Data shown —
====

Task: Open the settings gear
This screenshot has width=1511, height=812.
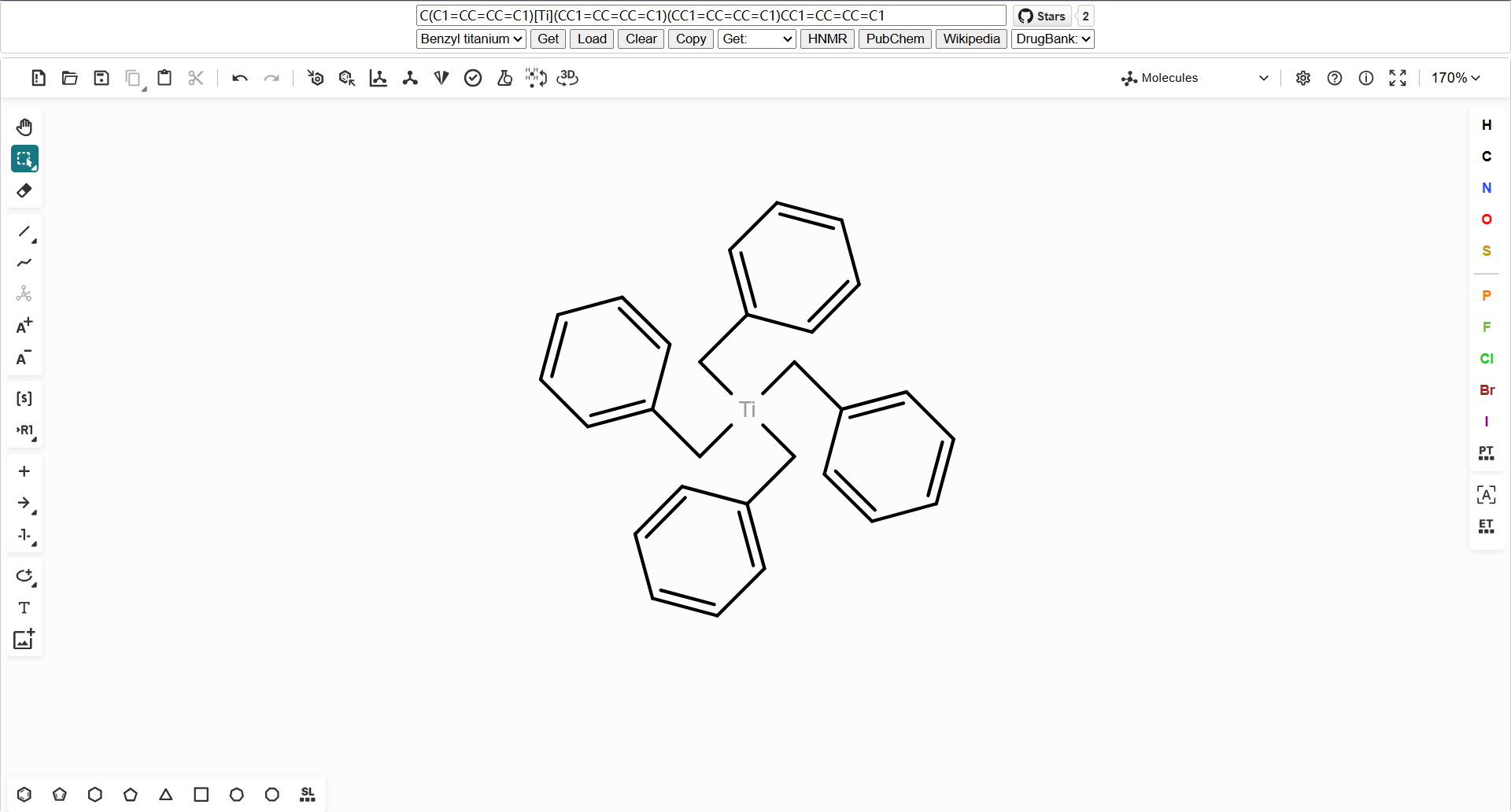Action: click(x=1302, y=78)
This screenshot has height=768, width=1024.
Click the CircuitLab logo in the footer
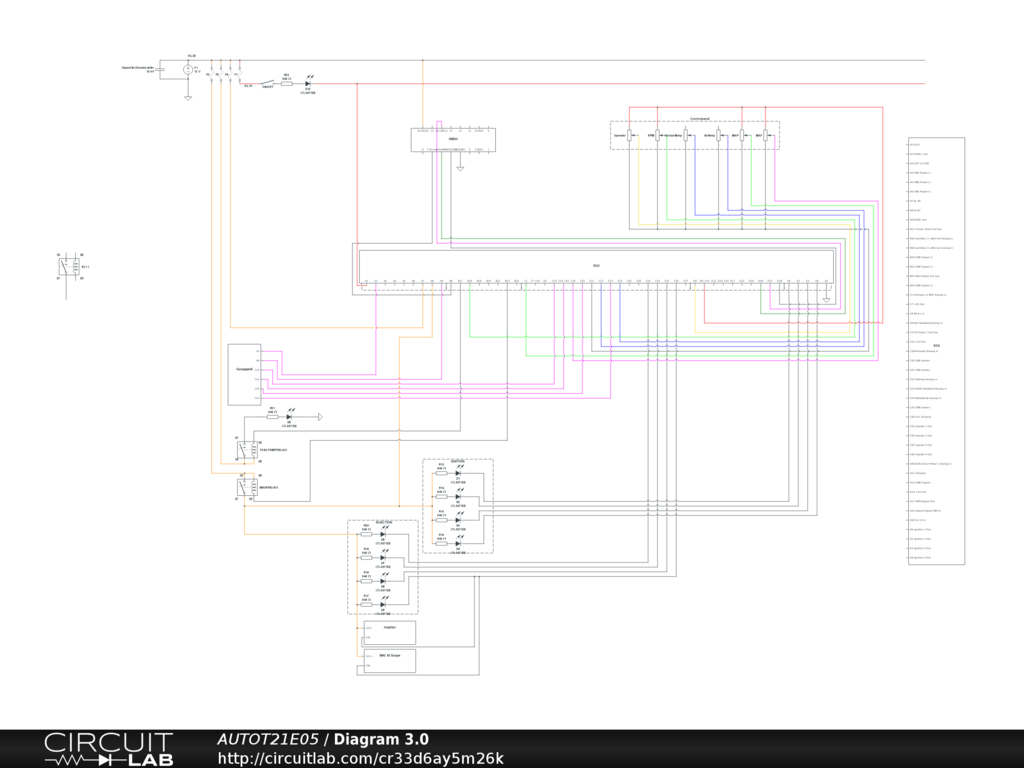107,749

====

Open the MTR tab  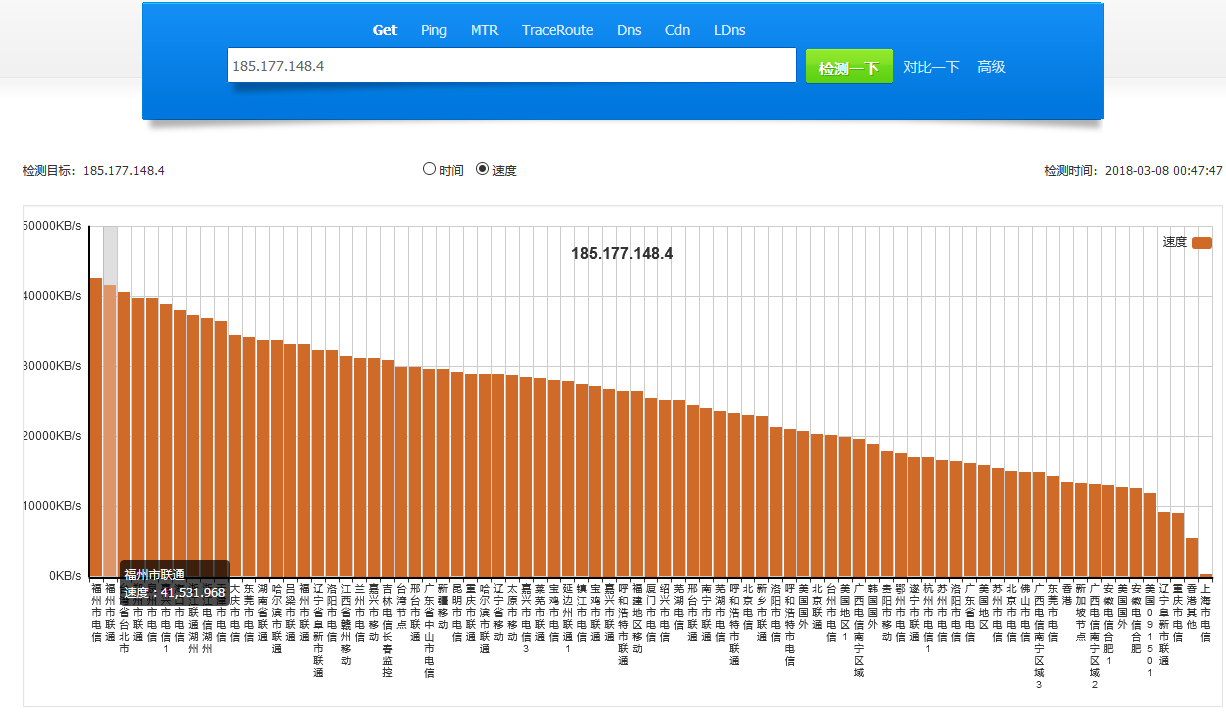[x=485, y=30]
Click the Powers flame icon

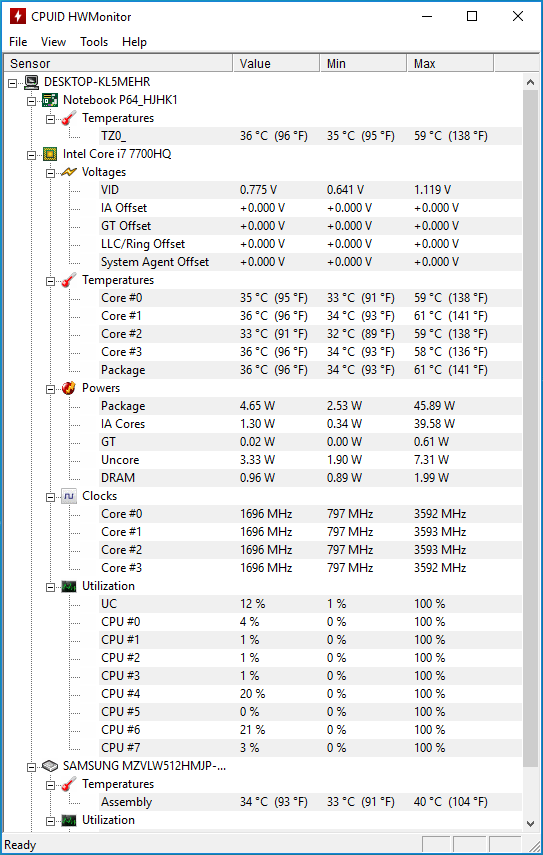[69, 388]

====

Count the lines in the items that contain the string "screenshot" and give only that number.

2